Real-world studies further shed light on the clinical status and gaps in biomarker-guided treatment. Kiiskinen et al.’s multi-country observational study on RET fusion-positive NSCLC revealed that only 31% of advanced NSCLC patients underwent RET fusion testing, with significant differences in detection rates among different countries (Taiwan 8% vs. United States 67%); although RET inhibitors have been approved for clinical use, the rate of targeted therapy in this cohort was only 16%, much lower than that of traditional chemotherapy (32%). This result reflects the bottlenecks in the clinical popularization of novel genetic biomarkers, including factors such as test accessibility, physician awareness, and drug accessibility, and also suggests that the translation “from laboratory to bedside” requires the collaborative promotion of policy support and clinical education. Meanwhile, the study confirmed that RET fusion-positive NSCLC patients had a higher proportion of never-smokers and adenocarcinoma subtypes, providing a reference for population characteristics in clinical screening.

In the future, the comprehensive treatment of solid tumors should move towards “multi-dimensional integration and full-cycle management”. In the research field, multi-center, prospective cohort studies need to be conducted to verify the general applicability of existing biomarkers and prognostic models; combined with emerging technologies such as single-cell sequencing and spatial transcriptomics, the spatiotemporal dynamic association between genetic variations and immune cell infiltration should be analyzed to explore more specific targets. Through the application of innovative immune assessment technologies, such as the MISS score, the body’s immune status is monitored across the entire treatment cycle.
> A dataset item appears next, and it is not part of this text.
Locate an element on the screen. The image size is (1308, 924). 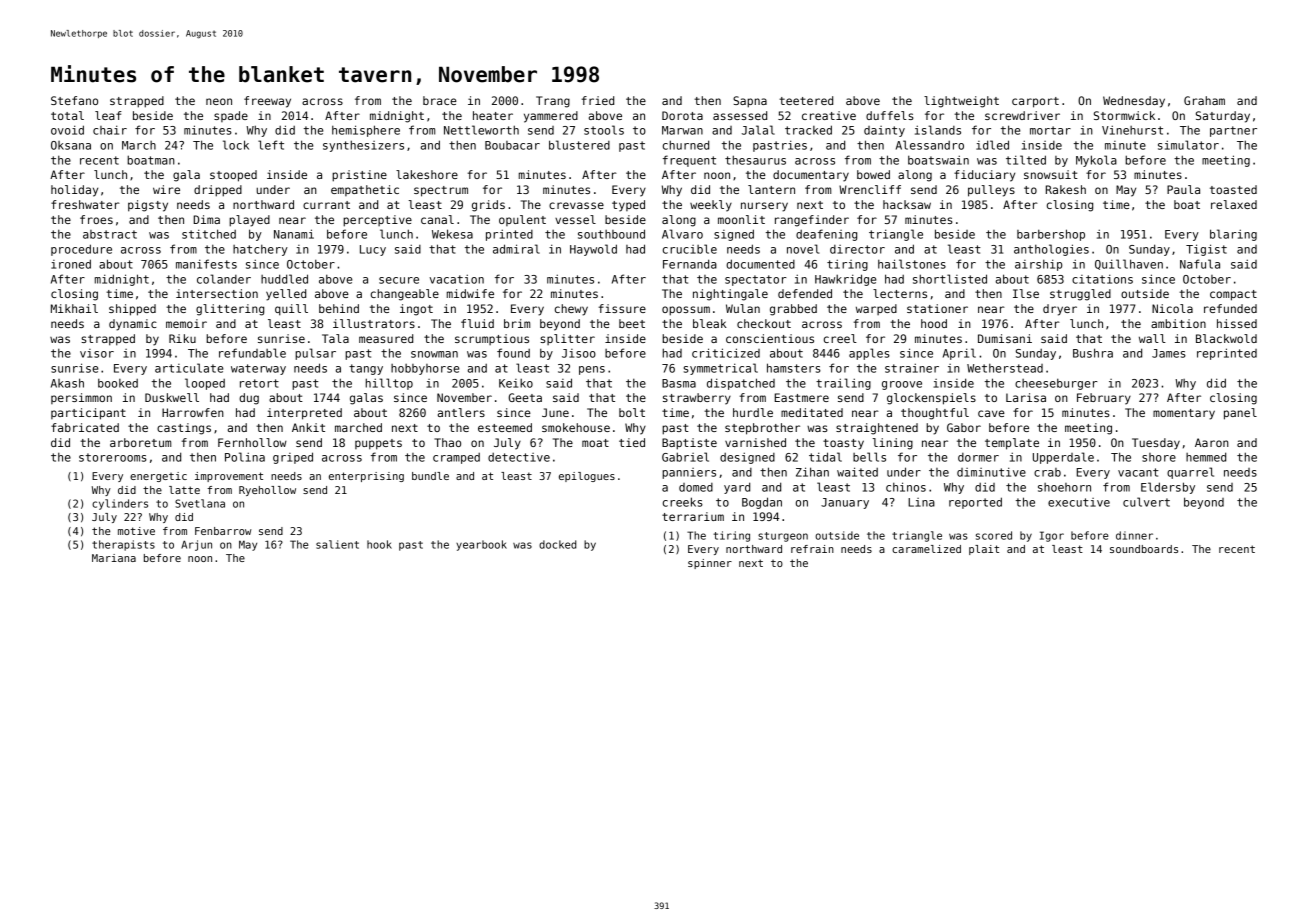
Dorota is located at coordinates (682, 115).
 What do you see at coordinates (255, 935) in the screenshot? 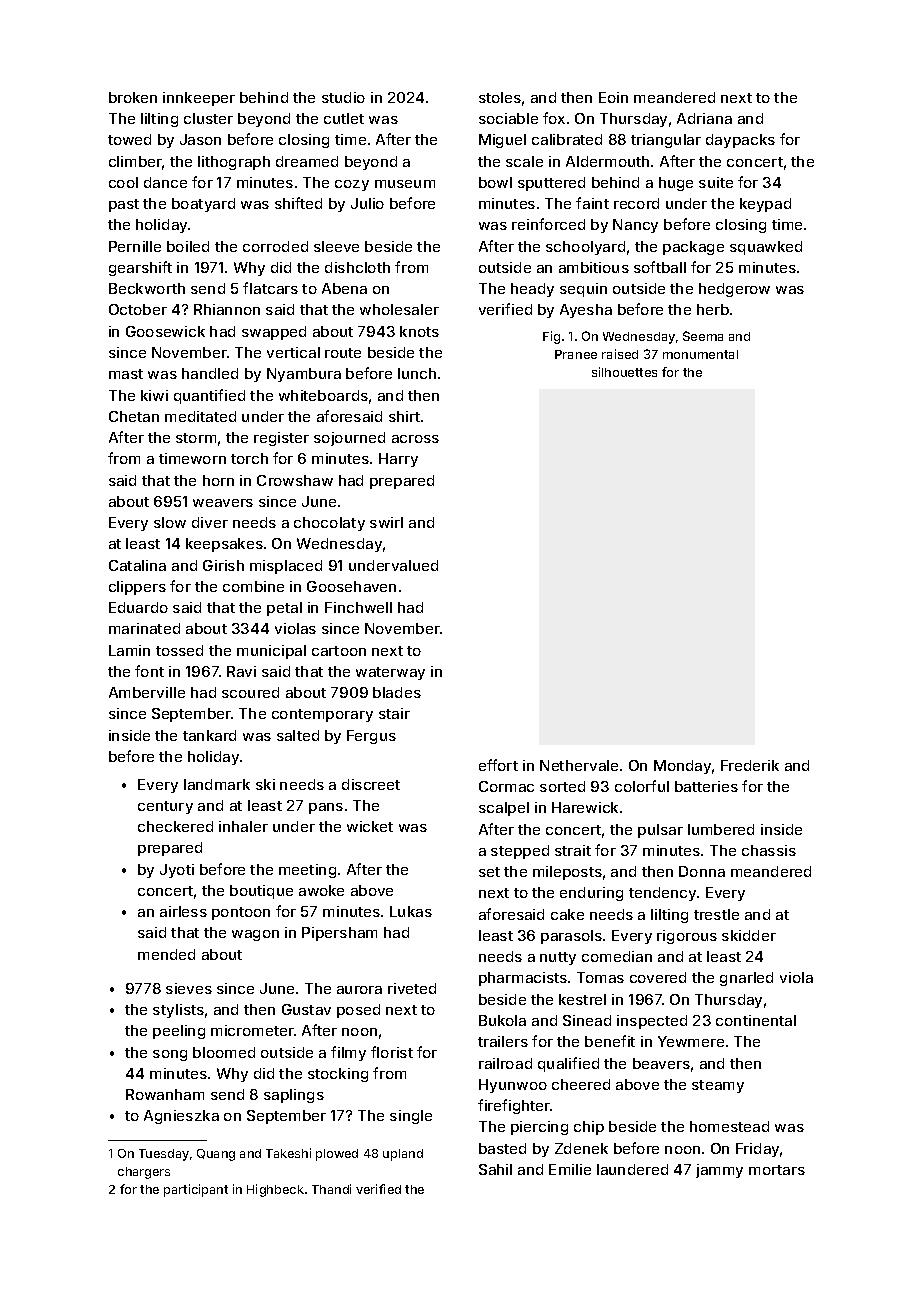
I see `wagon` at bounding box center [255, 935].
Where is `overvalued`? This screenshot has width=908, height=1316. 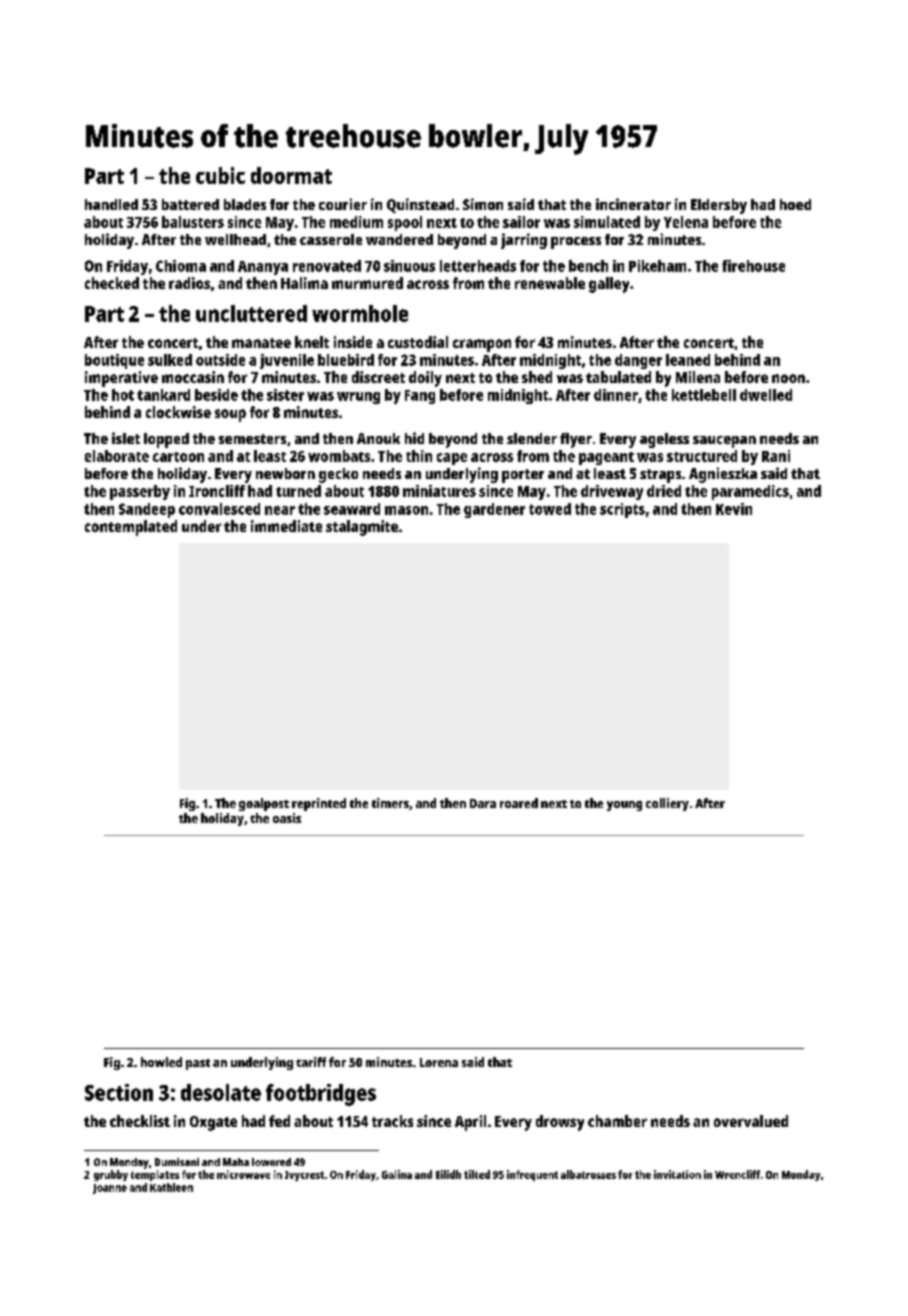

Employing immune cell therapy and T-cell adjuvant therapy such as thymosin, addressing the issue of patients’ intolerance to radiotherapy or chemotherapy due to early - stage immune deficiency post - surgery, finally established a specialized tumor treatment system centered on immunology. In the clinical field, the accessibility of broad-spectrum detection technologies such as NGS should be improved, and a standardized process of “biomarker testing-risk stratification-treatment regimen matching” should be established; in the translational field, the linkage between basic research and clinical practice should be strengthened, and targeted clinical trials should be carried out to verify the efficacy of personalized regimens (Zhou et al., 2024; Zhu et al., 2024).

Currently, the treatment of solid tumors has gradually shifted from the traditional “one - size - fits - all” model to a comprehensive paradigm driven by both “genetic characteristics and immune status”. Paying attention to the improvement of the body’s immune status during the perioperative period contributes to enhancing the efficacy of comprehensive treatment. Through multi-angle exploration, the above five studies collectively outline the core direction of this field: taking novel biomarkers as the entry point, multi-gene models as analytical tools, and real-world data as support, ultimately achieving precise, personalized, and full-cycle treatment. Despite numerous remaining challenges, with the progress of research technologies and the improvement of clinical practice, the in-depth integration of genetics and immunology will surely bring dual benefits of longer survival and higher quality of life to solid tumor patients.